→ **PROMPT**
Which lines of the material contain the word "icon"? Show each one.

[INFORMATION GIVEN]

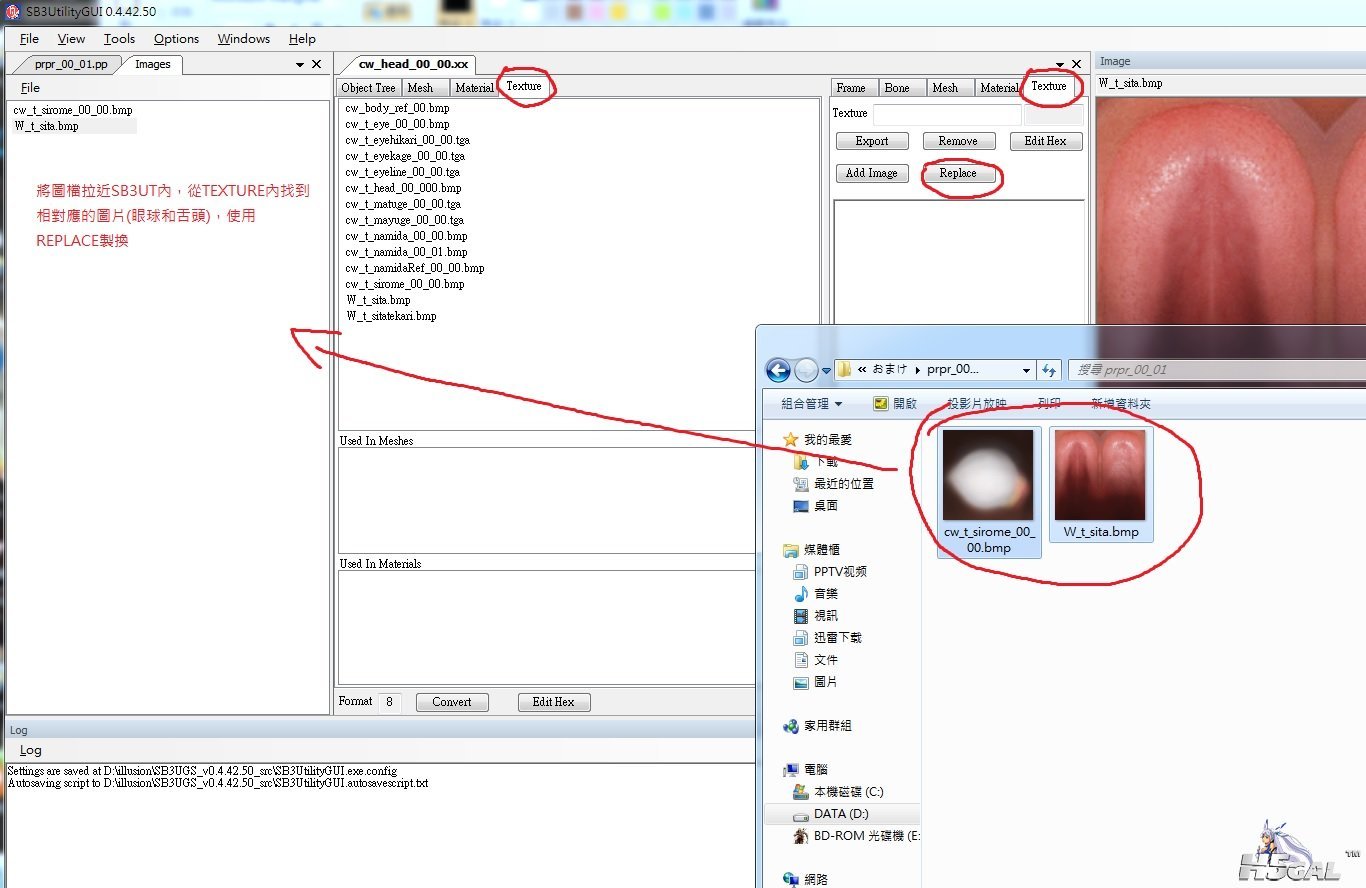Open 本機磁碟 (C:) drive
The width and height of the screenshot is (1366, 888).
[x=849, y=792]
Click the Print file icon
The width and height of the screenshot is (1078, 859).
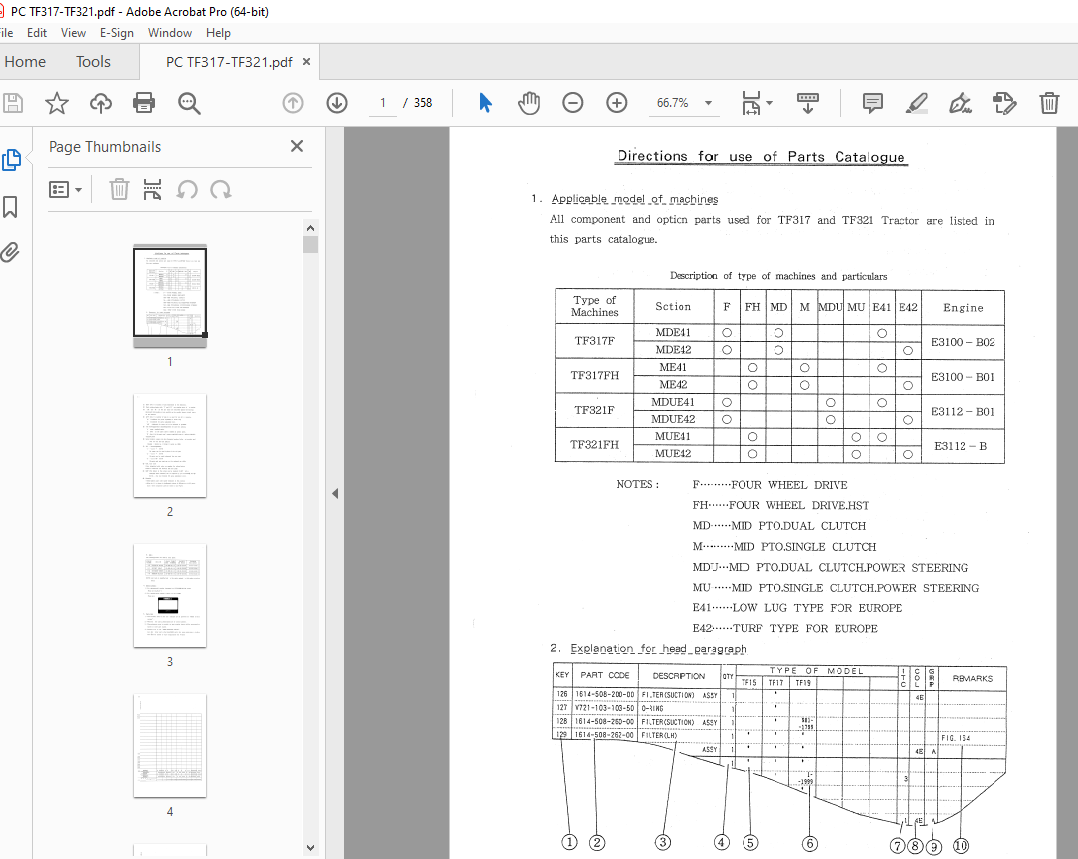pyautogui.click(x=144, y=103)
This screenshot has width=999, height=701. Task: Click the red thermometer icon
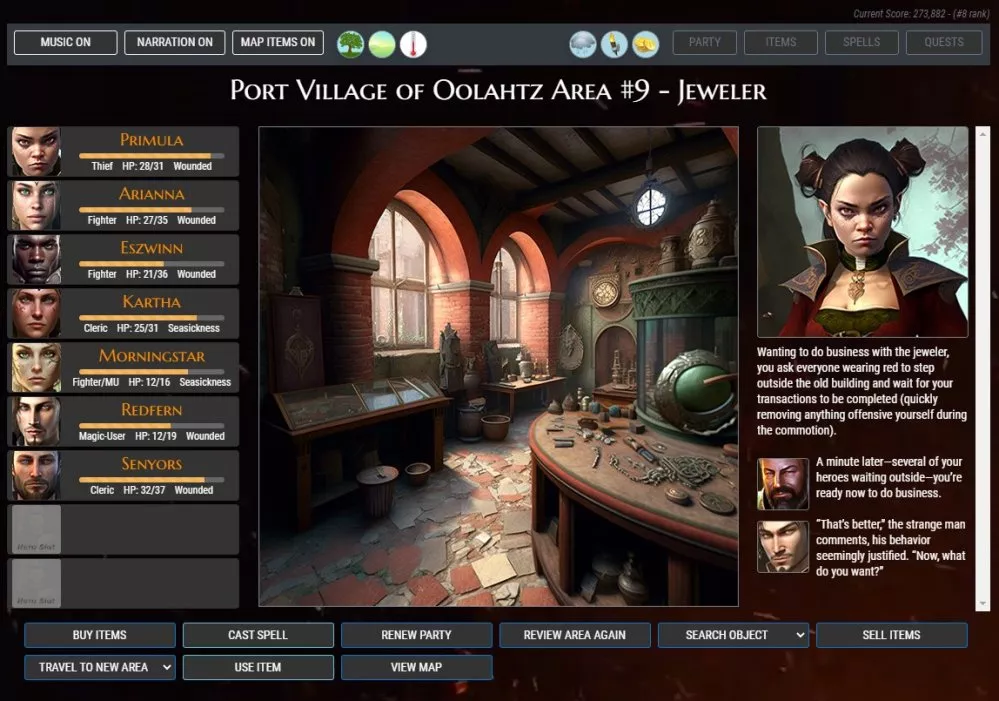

[/INFORMATION GIVEN]

→ **YOUR RESPONSE**
Click the Print file icon
This screenshot has width=999, height=701. Task: Click the red thermometer icon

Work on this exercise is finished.